■ **OBJECTIVE A**: Can you print the passage of the tweet dataset notebook that opens with the words containing "# 1. Import" and closes with "print(os.path.join(dirname, filename))"?
■ **OBJECTIVE B**:
Answer these about the tweet dataset notebook, one line each:
(i) How many columns does the dataset consist of?
(ii) What does the 'source' column record?
(iii) Which call displays five random rows of the data?
■ **OBJECTIVE C**: How would the tweet dataset notebook go on? Write its next part, starting after its final line.

■ **SUPPLIED TEXT**:
* Start *
# Overview 

## Dataset consists of 14 columns :

* 'id': Id of the tweet posted
* 'created_at': Date and Time of the tweet posted
* 'retweet_count': Count of how many times the same tweet is re-tweeted.
* 'source': From which platform the tweet was posted
* 'user_id': Id of the user posting the tweet
* 'user_name': Name of the user posting the tweet
* 'user_description': Description of the user posting the tweet
* 'userfollowercount': Count of how many followers does the user have
* 'userfriendscount': Count of how many friends does the user have
* 'user_location': Location from where the user posted the tweet
* 'user_verified': Is the user verified by Twitter or not
* 'user_url': URL of the user's profile
* 'tweet': Tweet posted by user
* 'lengthoftweet': The total length of the tweet posted by the user ( words ).

## Steps I used in this kernel :
> ### 1.Import libraries
> ### 2.Read Files & Basic insights
> ### 3.Preprocessing And Analysis
> ### 4.Data Visualization
> ### 5.Conclusion

# 1. Import Libraries

In [None]:
import pandas as pd
import numpy as np

import seaborn as sns
import matplotlib.pyplot as plt

import os
for dirname, _, filenames in os.walk('/kaggle/input'):
    for filename in filenames:
        print(os.path.join(dirname, filename))

# 2. Read Files & Basic insights

## 2.1 Read CSV Files 

In [None]:
data= pd.read_csv("../input/neet-tweets-dataset/neet_data.csv")

* First 5 Rows

In [None]:
data.head()

* Last 5 Rows

In [None]:
data.tail()

* Random 5 Rows

In [None]:
data.sample(5)

## 2.2 Basic Insights

In [None]:
print("Shape of the dataset : ", data.shape)

In [None]:
print("Column Names : \n"+'-'*25)
print(data.columns)

In [None]:
print("Unique values in every column \n"+'-'*25)
for i in data.columns:
    print("\t"+i+" = ",len(set(data[i])))

In [None]:
data.describe()
* End *
[A run of records]
* Start *
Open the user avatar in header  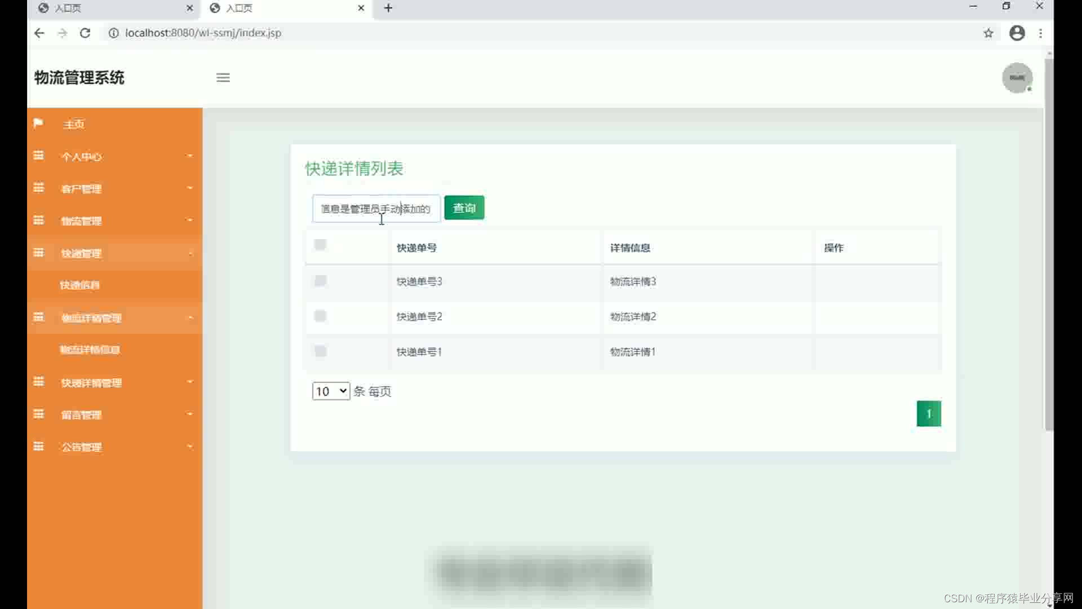coord(1017,78)
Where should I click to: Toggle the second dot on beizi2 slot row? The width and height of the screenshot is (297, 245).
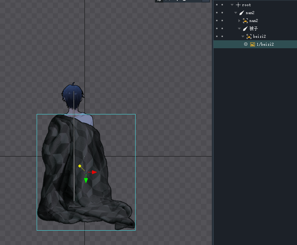[x=222, y=36]
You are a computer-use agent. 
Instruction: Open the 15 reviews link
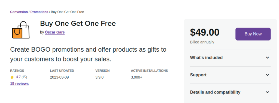click(x=19, y=84)
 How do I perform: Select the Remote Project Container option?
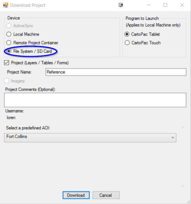pos(9,43)
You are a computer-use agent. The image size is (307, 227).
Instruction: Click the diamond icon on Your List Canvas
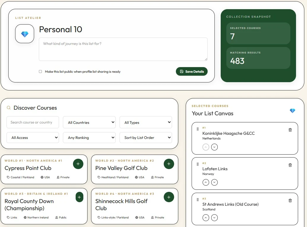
* End *
■ **REPLY A**:
# 1. Import Libraries

In [None]:
import pandas as pd
import numpy as np

import seaborn as sns
import matplotlib.pyplot as plt

import os
for dirname, _, filenames in os.walk('/kaggle/input'):
    for filename in filenames:
        print(os.path.join(dirname, filename))

■ **REPLY B**:
(i) 14
(ii) From which platform the tweet was posted
(iii) data.sample(5)

■ **REPLY C**:
In [None]:
data.info()

# 3. Preprocessing & Analysis

## 3.1 Clearing Null Values

In [None]:
data.isnull().sum()

In [None]:
nullCount = ((data.isna().sum() / data.shape[0])* 100).reset_index().rename(columns = {"index": "Columns", 0: "missing value percentage"})
fig,axes = plt.subplots(1,2,figsize=(14,5))
plt.suptitle("Missing Value percentage",fontsize=18)
sns.heatmap(data.isna(),ax=axes[0])
sns.barplot(nullCount['Columns'],nullCount['missing value percentage'],ax=axes[1])
plt.xticks(rotation=90)
plt.show()

### INFERENCE : 
#### user_url(\~61%) has the most number of missing values followed by user_location(\~36%) and user_description(\~19%)

## 3.2 Imputation And Arranging

In [None]:
# replace nan of user_location with INDIA
data['user_location'].fillna('India',inplace=True)
# replace nan of user_description with NO DESCRIPTION
data['user_description'].fillna('No Description',inplace=True)
#check for all null values
data.isnull().sum()

In [None]:
data.boxplot()
plt.xticks(rotation=90)
plt.show()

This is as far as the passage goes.